**Text provided**
▼▼▼

RA ch8 Regression models for Quantitative and Qualitative predictors

Ch 8: Regression models for Quantitative and Qualitative predictors

Outline

  1. Polynomial regression
  2. Interaction regression models
  3. Qualitative predictors
    • Use of indicator (dummy) variables
    • Use of allocated variables

1. Polynomial regression

When the response function is indeed a polynomial function, we can easily fit polynomial regression by LSE. Second-order polynomial regression with one-variable can be written as

\[Y_i = \beta_0 + \beta_1 x_i + \beta_2 x_i^2 + \epsilon_i\]

where \(x_i = X_i - \bar{X}\).

Note We use centered predictor variables because in the polynomial regression model, \(X\) and \(X^2\) often will be highly correlated. This, as we noted in Ch 7, can cause serious computational difficulties. Centering the predictor variable often reduces the multicollinearity substantially.

drawbacks

  1. hard to interprete
  2. poor prediction
  3. predictor variables are likely to have multicollinearity

2. Interaction regression models

Here we have a regression model with interaction term \(X_1X_2\).

\[Y_i = \beta_0 + \beta_1 X_{i1} + \beta_2 X_{i2} + \beta_3 X_{i1}X_{i2} + \epsilon_i\]

where \(E(Y_i) = \beta_0 + \beta_1 X_{i1} + \beta_2 X_{i2} + \beta_3 X_{i1}X_{i2}\).

interpretation

  1. The change in mean response when \(X_{i1}\) changes one unit (\(\Delta X_{i1} = 1\)) where \(X_{i2}\) is fixed : \(\beta_0 + \beta_3 X_{i2}\)
  2. Assuming that \(\beta_1>0, \beta_2>0\),
    \(\beta_3>0\) implies reinforcement (synergetic)
    \(\beta_3<0\) implies interference (antagonistic)
interaction regression models

3. Qualitative predictors

Classification of qualitative variables

  • nominal variables (ex) gender, disability, bloodtype
  • ordinal (ex) grade

When we want to analyze a regression model by several categories, a good way is to add qualitative variables indicating different classes. Let’s figure out how to put these variables in regression model, and how to interprete the result.

Use of indicator (dummy) variables

A dummy variable \(X_k\) indicates 1 as true or 0 as false. It could be used to encode nomial variables with several classes/categories.

▲▲▲

**Information supplied**
▼▼▼

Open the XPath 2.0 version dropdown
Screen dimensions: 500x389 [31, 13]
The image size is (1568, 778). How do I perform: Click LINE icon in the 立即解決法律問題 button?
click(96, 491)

▲▲▲

In the regression notes, why are centered predictor variables used in polynomial regression? The data have no connection to the regression notes.

In a polynomial regression model, X and X² are often highly correlated, which can cause serious computational difficulties, and centering often reduces this multicollinearity substantially.